• [EXERCISE DETAILS]
Identify each line of the records that contains the string "height" and copy it. Matching is case-sensitive.

[begin GIVEN INFORMATION]

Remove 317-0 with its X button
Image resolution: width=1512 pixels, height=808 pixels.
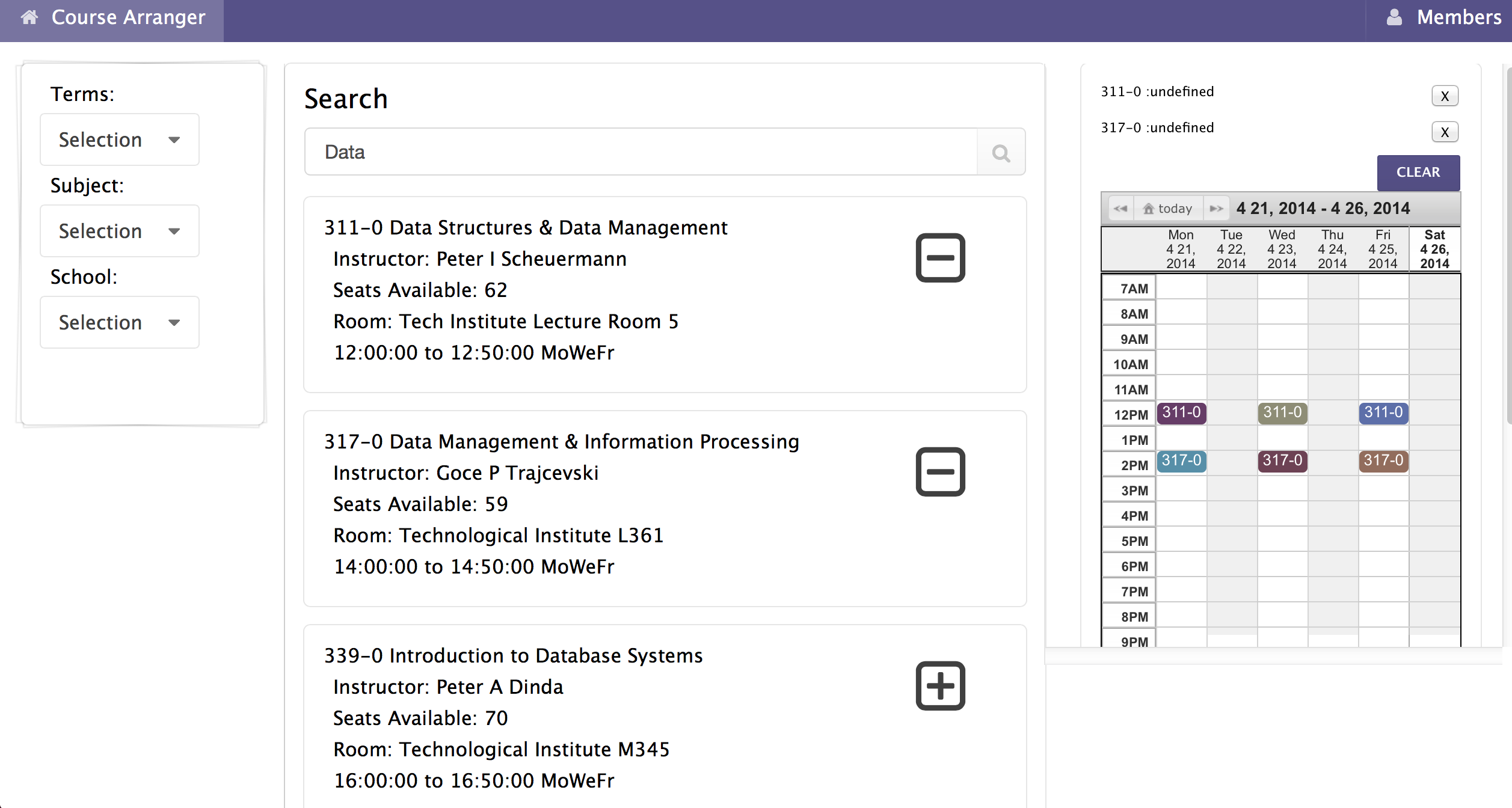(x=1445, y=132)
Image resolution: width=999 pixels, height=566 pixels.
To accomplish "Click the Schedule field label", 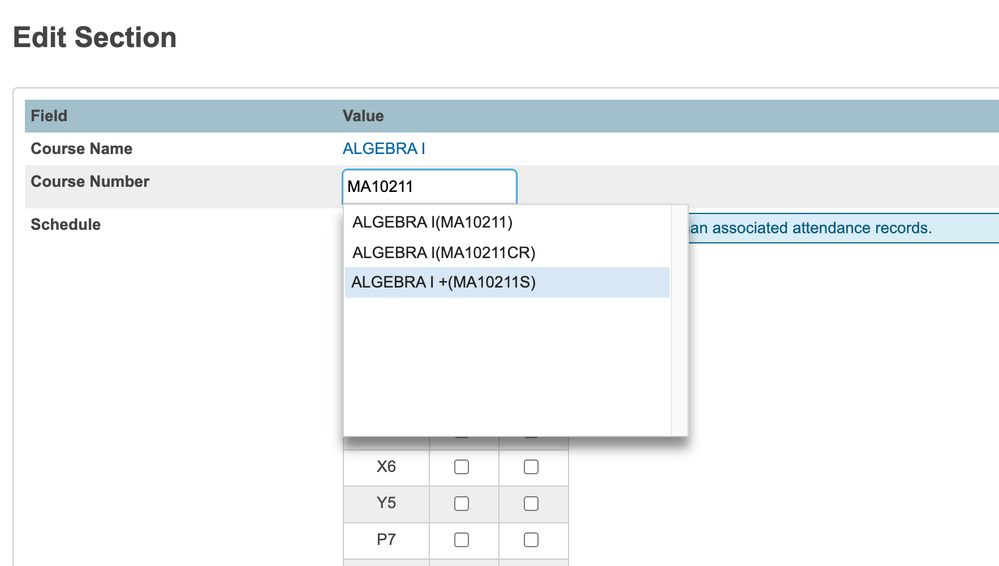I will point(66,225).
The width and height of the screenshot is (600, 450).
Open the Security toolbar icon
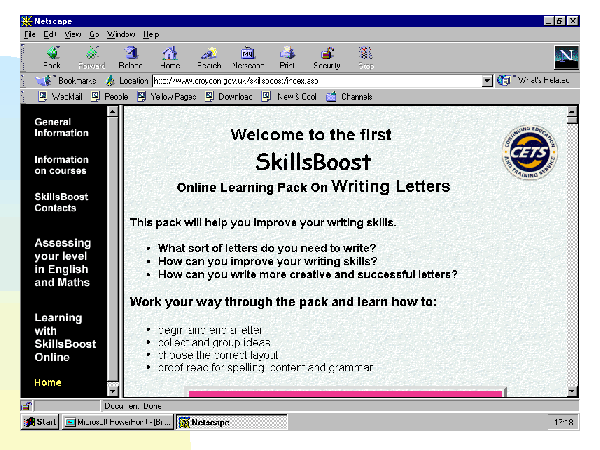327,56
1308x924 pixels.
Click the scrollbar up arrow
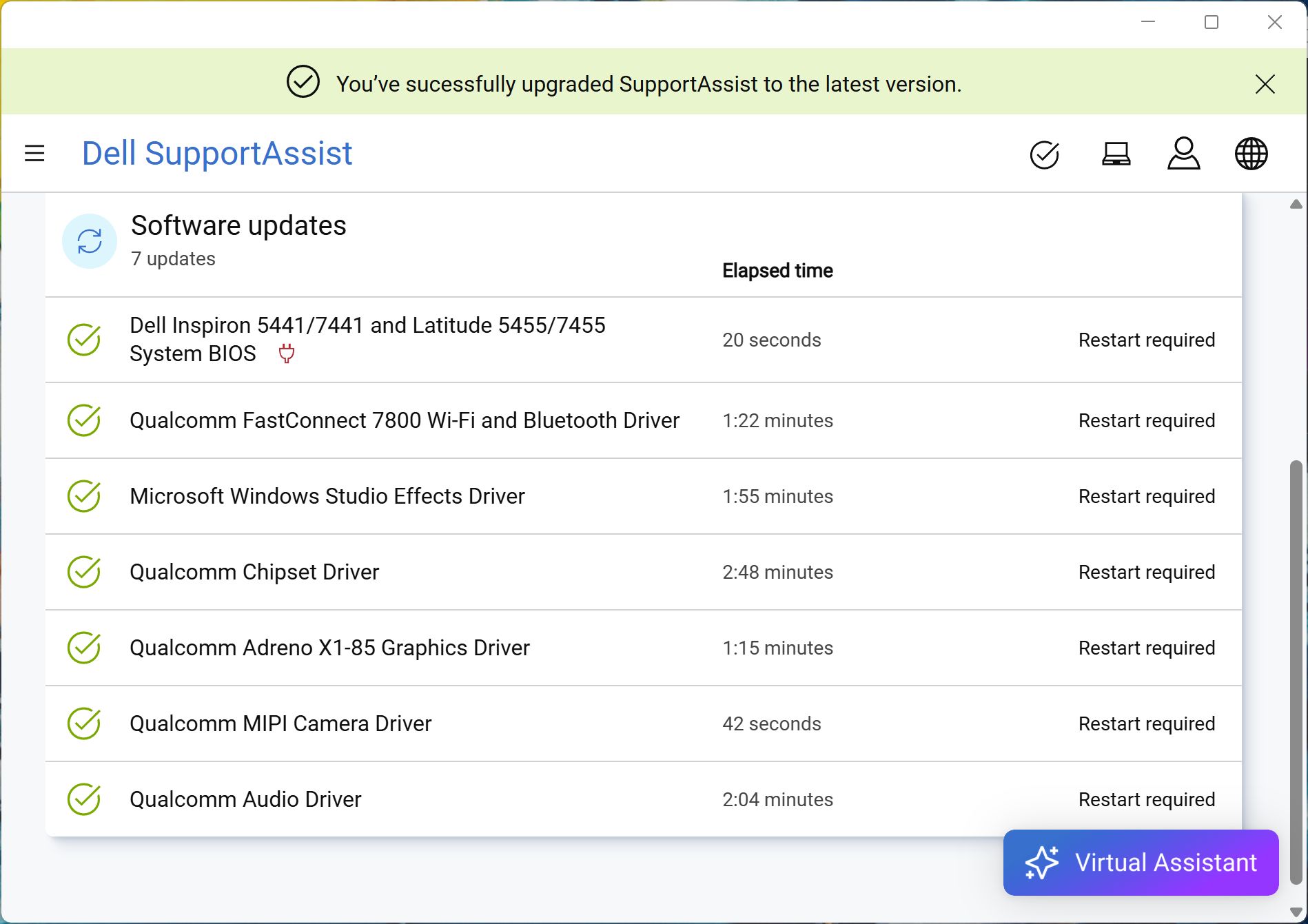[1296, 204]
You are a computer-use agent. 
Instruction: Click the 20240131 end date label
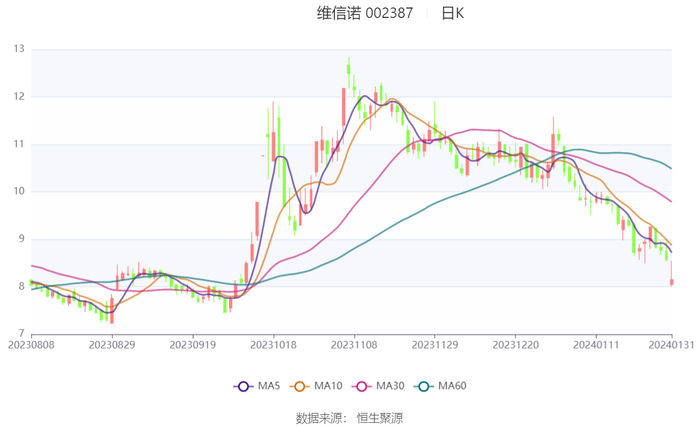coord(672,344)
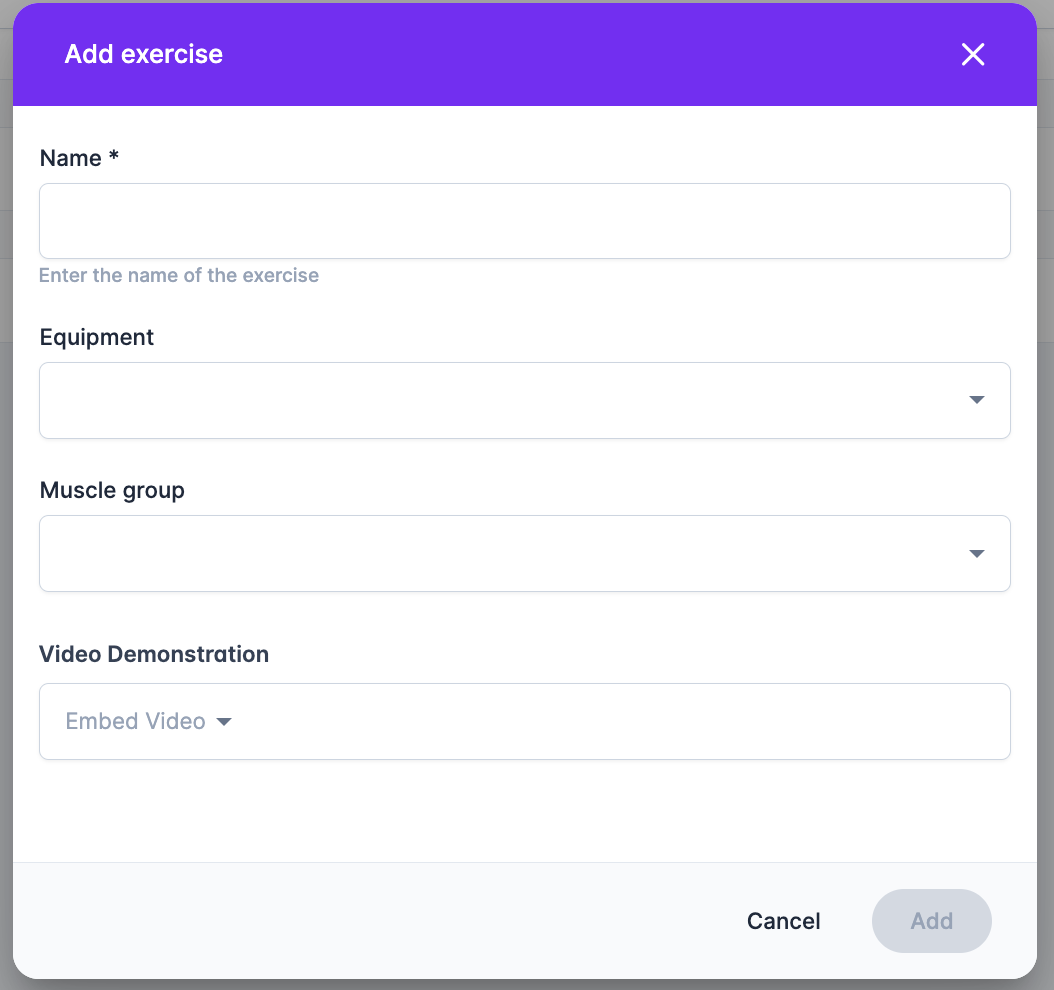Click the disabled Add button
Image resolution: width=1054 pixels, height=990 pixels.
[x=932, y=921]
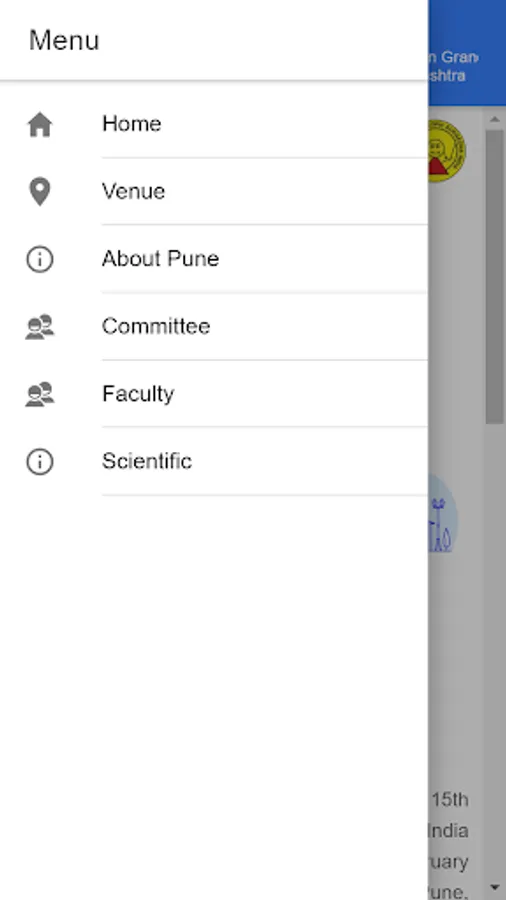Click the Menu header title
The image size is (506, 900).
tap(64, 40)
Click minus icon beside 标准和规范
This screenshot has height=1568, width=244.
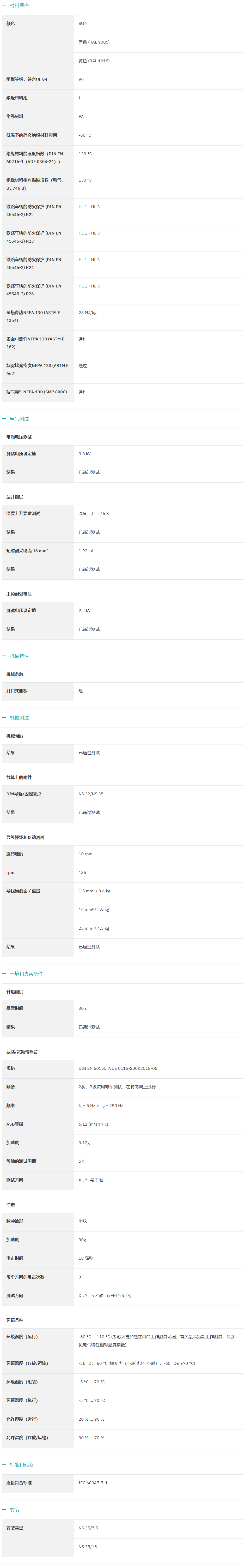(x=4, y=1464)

[end GIVEN INFORMATION]

• [TASK OUTPUT]
Image resolution: width=1512 pixels, height=808 pixels.
Image resolution: width=999 pixels, height=566 pixels.
The width and height of the screenshot is (600, 450).
Image resolution: width=1054 pixels, height=990 pixels.
This screenshot has height=1568, width=244.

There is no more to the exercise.